### Collected data entries

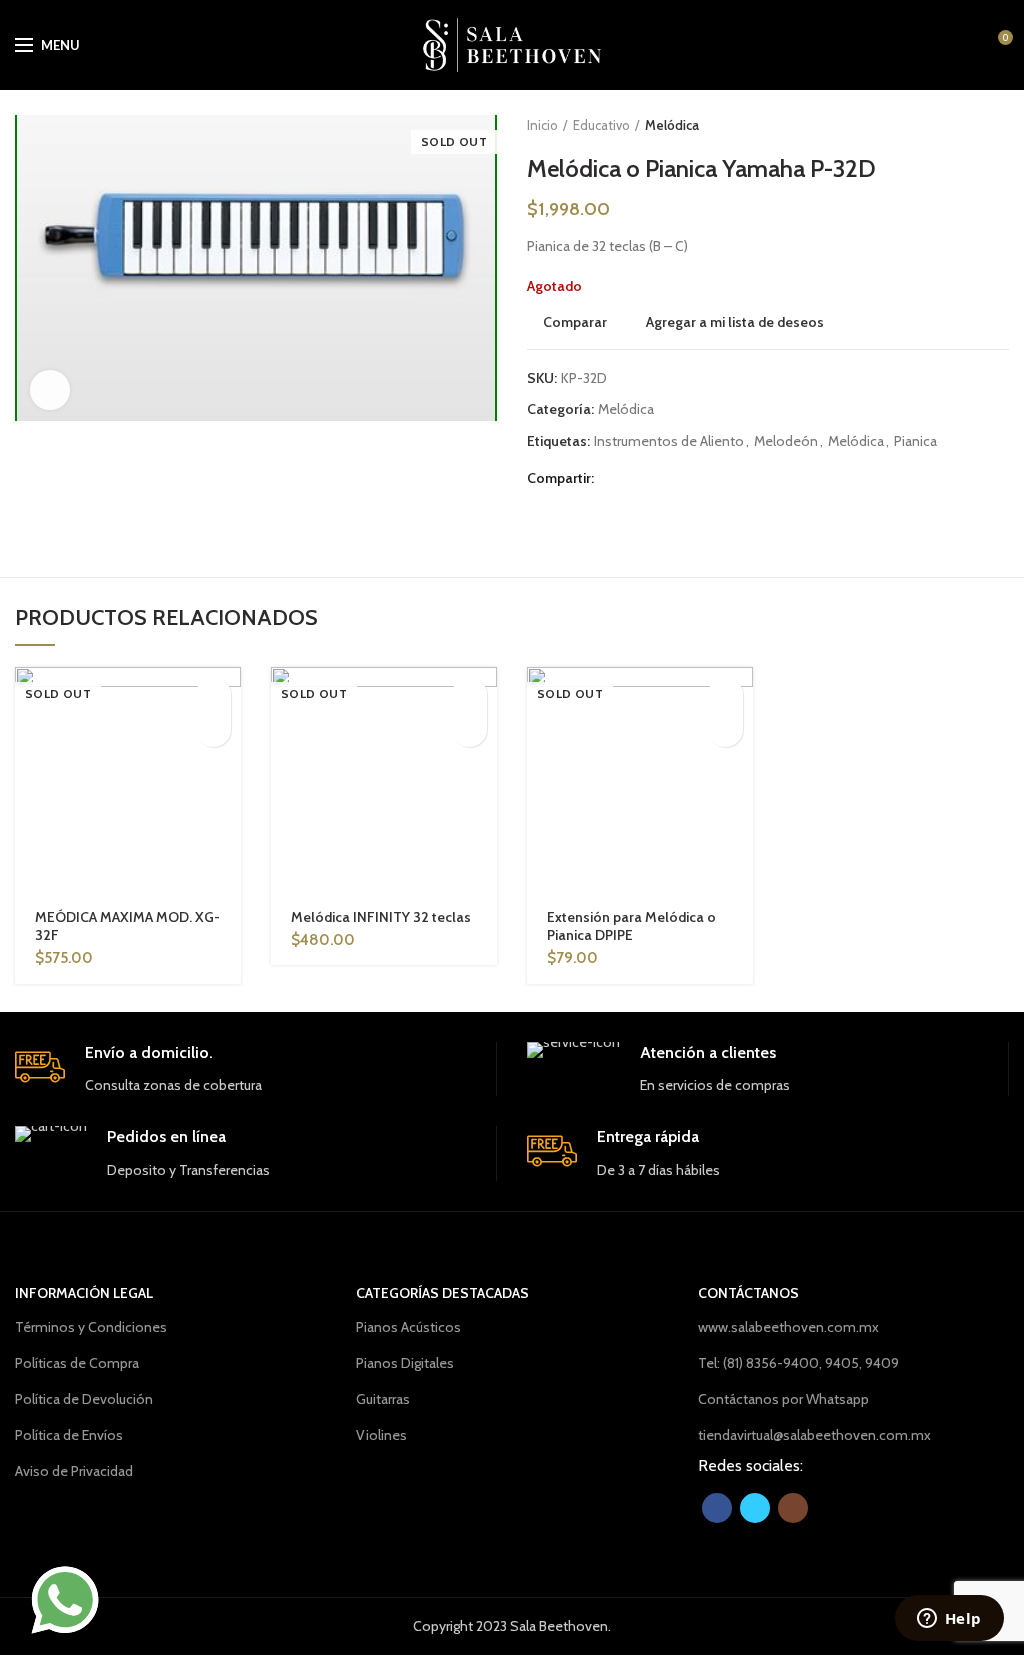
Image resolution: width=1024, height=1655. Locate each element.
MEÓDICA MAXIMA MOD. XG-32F (127, 926)
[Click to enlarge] (50, 390)
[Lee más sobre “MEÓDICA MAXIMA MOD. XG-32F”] (213, 694)
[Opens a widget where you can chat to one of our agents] (949, 1620)
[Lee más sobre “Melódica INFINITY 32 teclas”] (469, 694)
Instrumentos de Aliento (669, 441)
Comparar (575, 322)
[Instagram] (793, 1508)
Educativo (601, 125)
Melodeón (786, 441)
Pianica (915, 441)
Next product (999, 125)
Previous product (959, 125)
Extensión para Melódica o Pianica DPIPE (631, 926)
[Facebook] (614, 478)
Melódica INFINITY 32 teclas (381, 917)
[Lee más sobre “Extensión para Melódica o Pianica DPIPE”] (725, 694)
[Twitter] (639, 478)
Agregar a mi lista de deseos (735, 322)
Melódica (672, 125)
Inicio (542, 125)
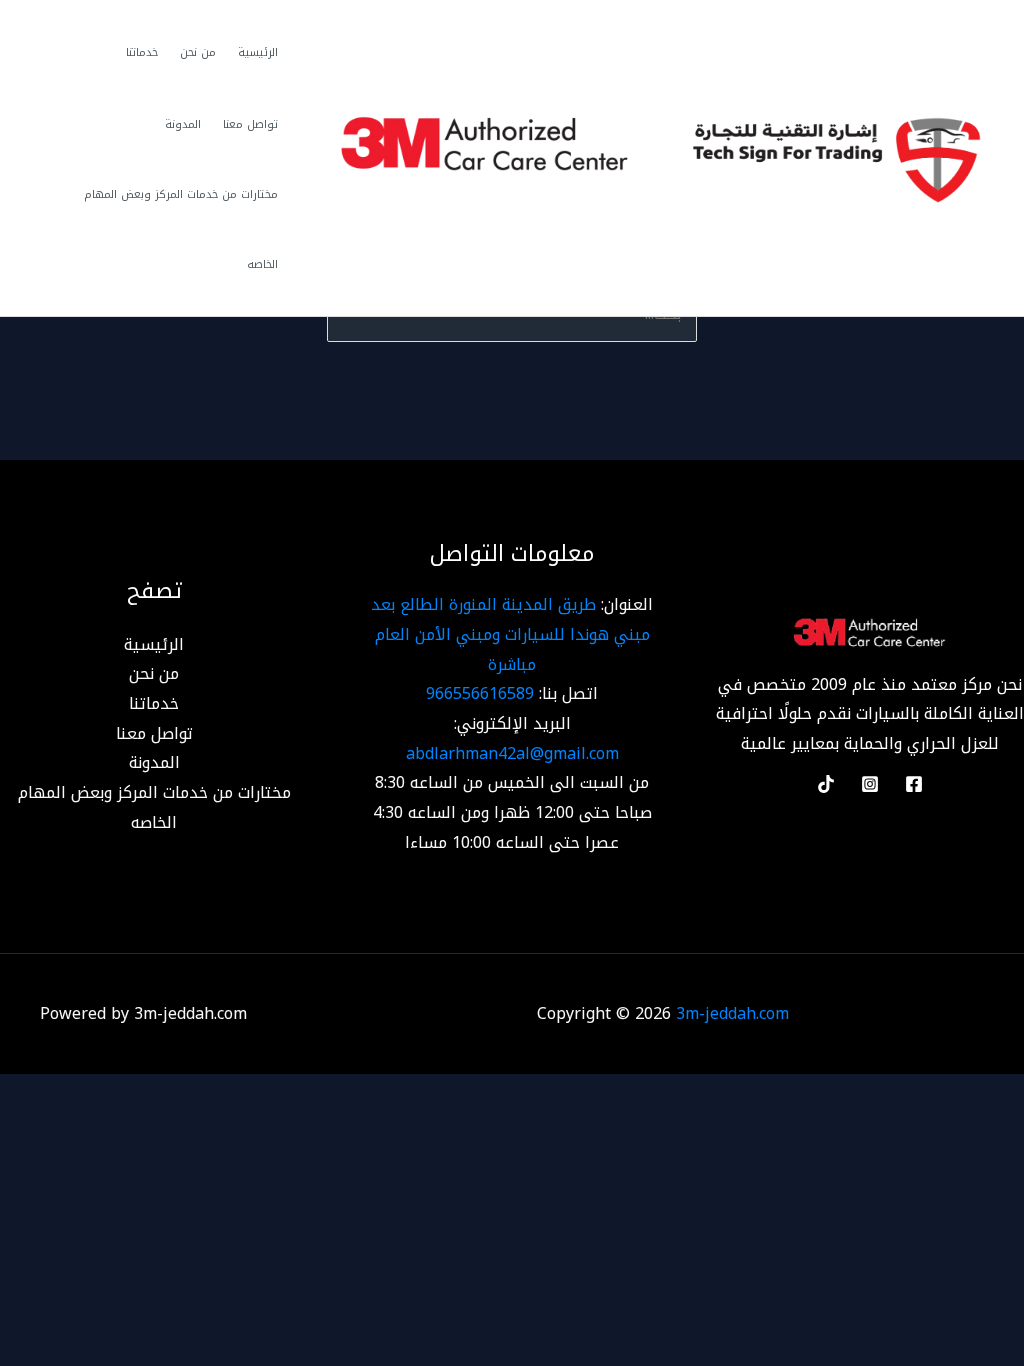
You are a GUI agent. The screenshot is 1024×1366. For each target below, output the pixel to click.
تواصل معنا (250, 124)
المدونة (183, 124)
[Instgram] (870, 784)
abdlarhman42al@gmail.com (512, 753)
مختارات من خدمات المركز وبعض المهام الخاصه (181, 229)
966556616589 (480, 693)
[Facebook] (914, 784)
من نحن (198, 52)
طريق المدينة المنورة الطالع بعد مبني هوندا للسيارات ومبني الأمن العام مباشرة (510, 634)
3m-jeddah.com (732, 1013)
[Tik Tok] (826, 784)
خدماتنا (142, 52)
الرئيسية (258, 52)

### Problem requirements
You are asked to reproduce each line above exactly, but to exclude the pictures.

### Completed exercise
Image resolution: width=1024, height=1655. Locate each element.
MEÓDICA MAXIMA MOD. XG-32F (127, 926)
[Click to enlarge] (50, 390)
[Lee más sobre “MEÓDICA MAXIMA MOD. XG-32F”] (213, 694)
[Opens a widget where you can chat to one of our agents] (949, 1620)
[Lee más sobre “Melódica INFINITY 32 teclas”] (469, 694)
Instrumentos de Aliento (669, 441)
Comparar (575, 322)
[Instagram] (793, 1508)
Educativo (601, 125)
Melodeón (786, 441)
Pianica (915, 441)
Next product (999, 125)
Previous product (959, 125)
Extensión para Melódica o Pianica DPIPE (631, 926)
[Facebook] (614, 478)
Melódica INFINITY 32 teclas (381, 917)
[Lee más sobre “Extensión para Melódica o Pianica DPIPE”] (725, 694)
[Twitter] (639, 478)
Agregar a mi lista de deseos (735, 322)
Melódica (672, 125)
Inicio (542, 125)
You are a GUI agent. The screenshot is 1024×1366. For each target below, output the pixel to click.
تواصل معنا (250, 124)
المدونة (183, 124)
[Instgram] (870, 784)
abdlarhman42al@gmail.com (512, 753)
مختارات من خدمات المركز وبعض المهام الخاصه (181, 229)
966556616589 (480, 693)
[Facebook] (914, 784)
من نحن (198, 52)
طريق المدينة المنورة الطالع بعد مبني هوندا للسيارات ومبني الأمن العام مباشرة (510, 634)
3m-jeddah.com (732, 1013)
[Tik Tok] (826, 784)
خدماتنا (142, 52)
الرئيسية (258, 52)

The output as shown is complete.